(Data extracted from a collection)
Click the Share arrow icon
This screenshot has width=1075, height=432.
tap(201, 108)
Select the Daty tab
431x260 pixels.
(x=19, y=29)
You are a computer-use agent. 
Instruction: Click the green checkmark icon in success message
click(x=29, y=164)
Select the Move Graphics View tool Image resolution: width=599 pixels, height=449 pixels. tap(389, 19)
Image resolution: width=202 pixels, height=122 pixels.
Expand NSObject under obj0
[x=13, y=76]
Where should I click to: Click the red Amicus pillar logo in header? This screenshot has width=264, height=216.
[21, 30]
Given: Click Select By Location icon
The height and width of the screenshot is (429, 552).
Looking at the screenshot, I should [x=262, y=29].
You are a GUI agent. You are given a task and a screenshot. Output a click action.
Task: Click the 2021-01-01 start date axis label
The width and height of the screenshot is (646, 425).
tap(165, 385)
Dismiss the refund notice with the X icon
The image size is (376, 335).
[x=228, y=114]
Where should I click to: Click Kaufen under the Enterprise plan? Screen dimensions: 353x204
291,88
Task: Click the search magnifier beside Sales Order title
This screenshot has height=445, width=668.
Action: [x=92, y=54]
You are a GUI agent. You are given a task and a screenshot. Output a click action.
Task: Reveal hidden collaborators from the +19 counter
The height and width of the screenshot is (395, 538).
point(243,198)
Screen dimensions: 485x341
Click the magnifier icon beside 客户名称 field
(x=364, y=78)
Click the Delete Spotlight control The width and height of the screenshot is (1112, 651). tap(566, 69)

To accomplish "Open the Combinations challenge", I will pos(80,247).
...
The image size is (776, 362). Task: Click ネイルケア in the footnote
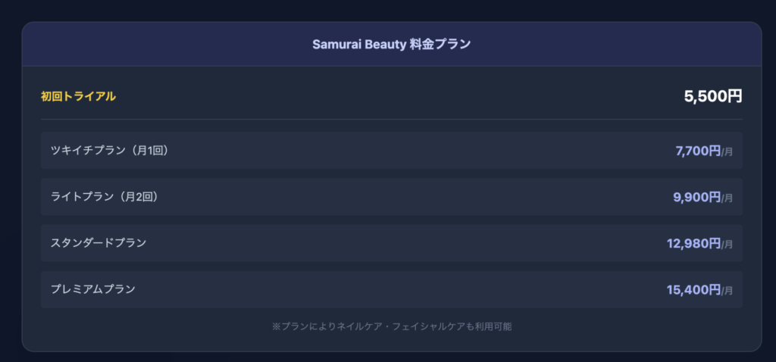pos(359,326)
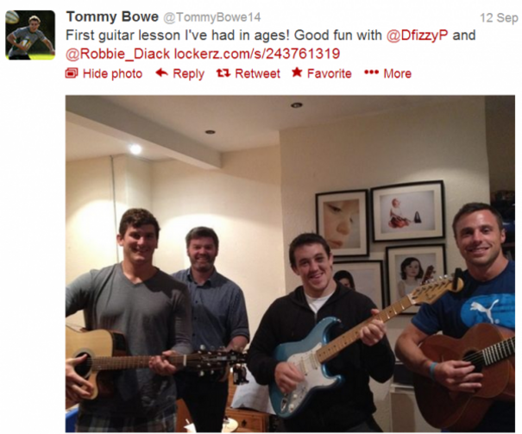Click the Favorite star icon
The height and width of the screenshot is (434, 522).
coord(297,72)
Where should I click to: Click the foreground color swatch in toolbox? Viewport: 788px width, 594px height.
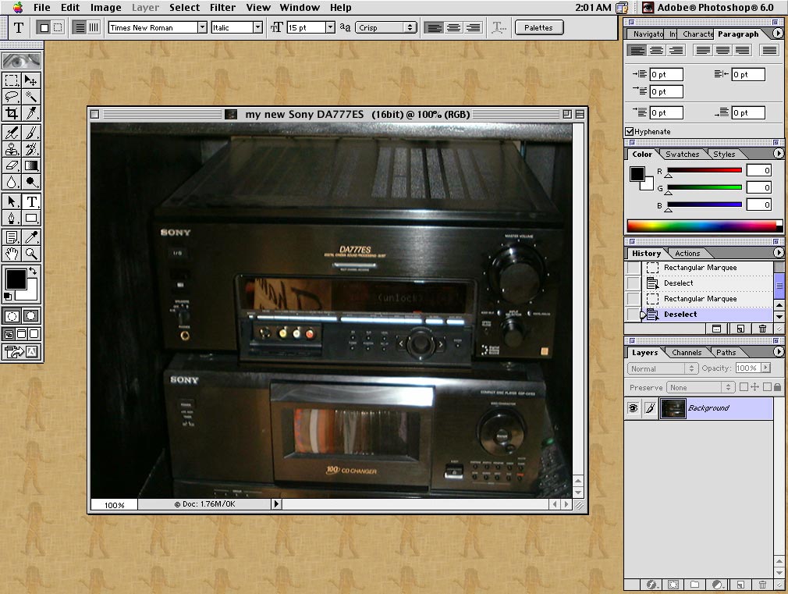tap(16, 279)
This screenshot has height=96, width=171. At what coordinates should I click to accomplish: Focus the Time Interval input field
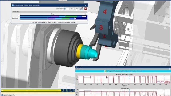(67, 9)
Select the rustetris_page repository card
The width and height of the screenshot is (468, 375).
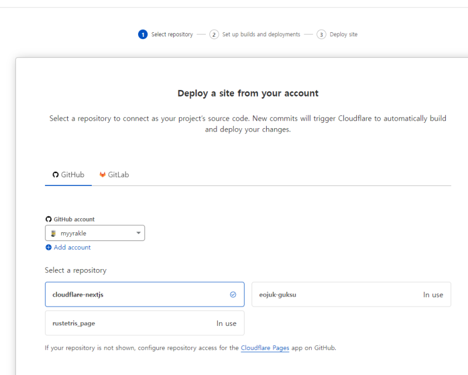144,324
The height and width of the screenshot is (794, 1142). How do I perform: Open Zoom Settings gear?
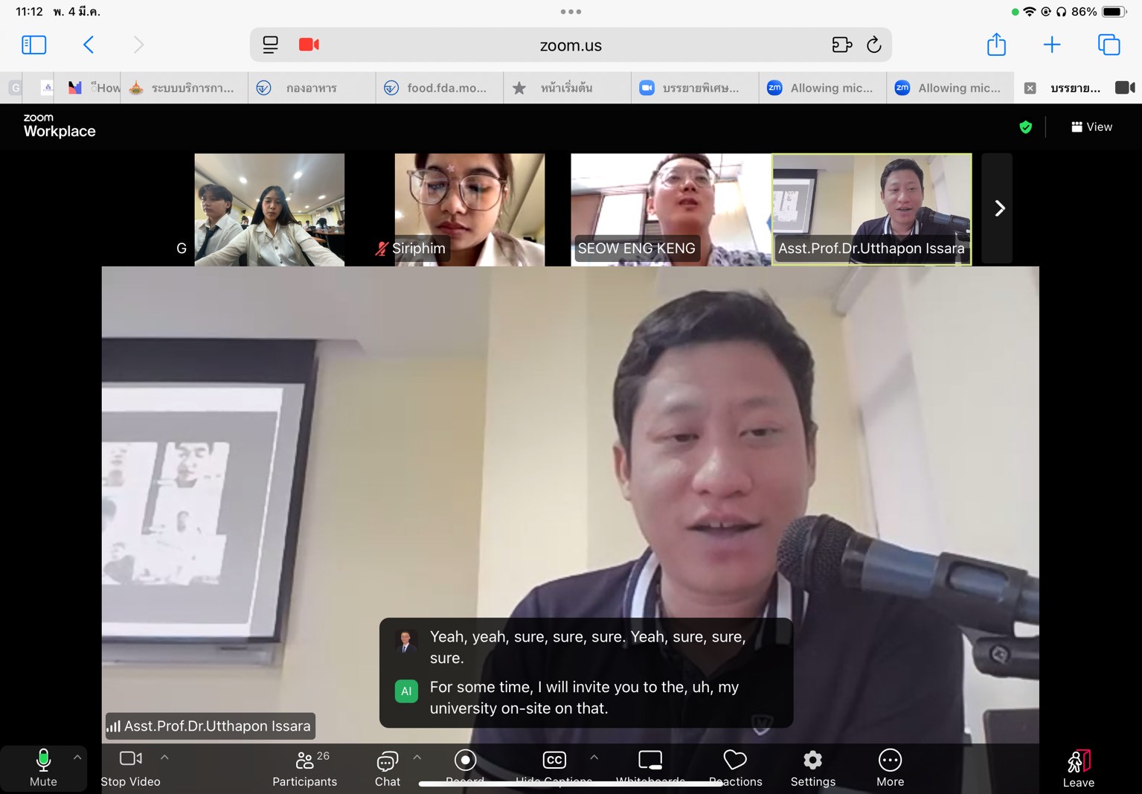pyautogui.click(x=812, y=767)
---
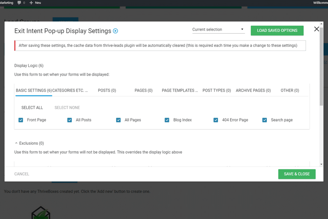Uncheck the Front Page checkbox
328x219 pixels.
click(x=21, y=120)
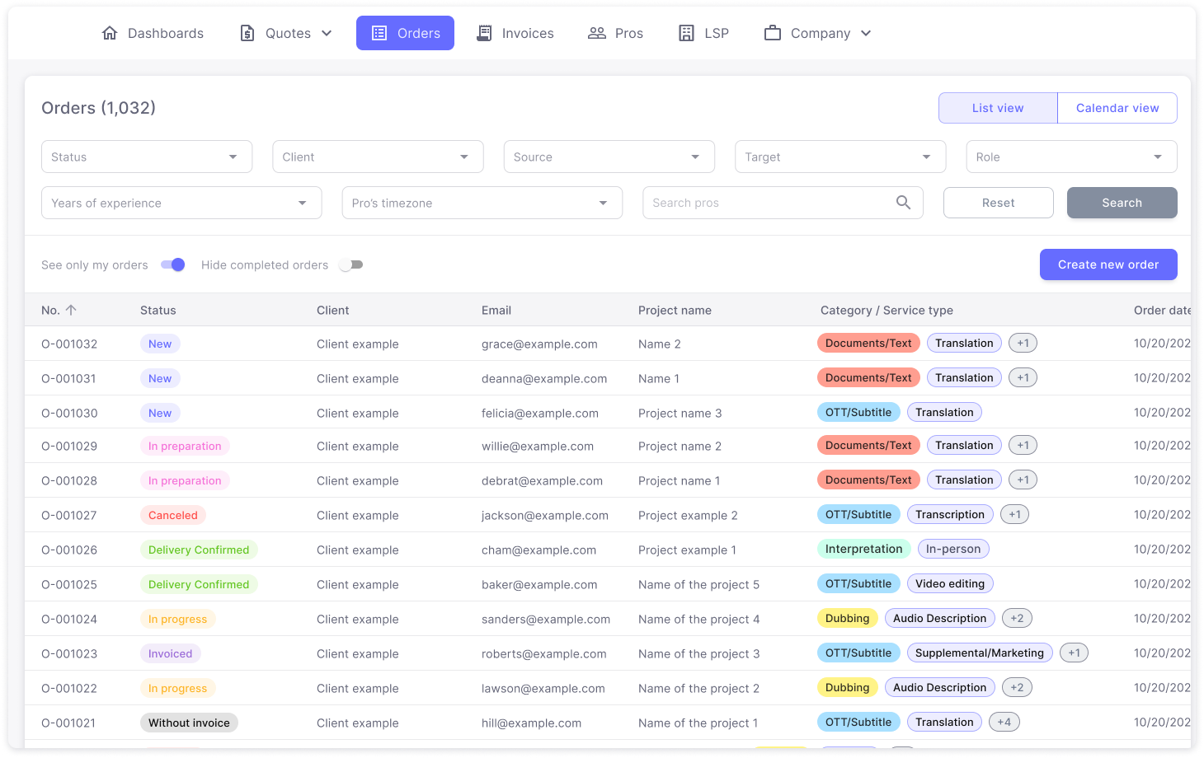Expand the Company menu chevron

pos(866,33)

Problem to solve:
If a line in the records above contains the string "resolution", copy that line out.

Finished task:
Select the Move Graphics View tool Image resolution: width=599 pixels, height=449 pixels. tap(389, 19)
Image resolution: width=202 pixels, height=122 pixels.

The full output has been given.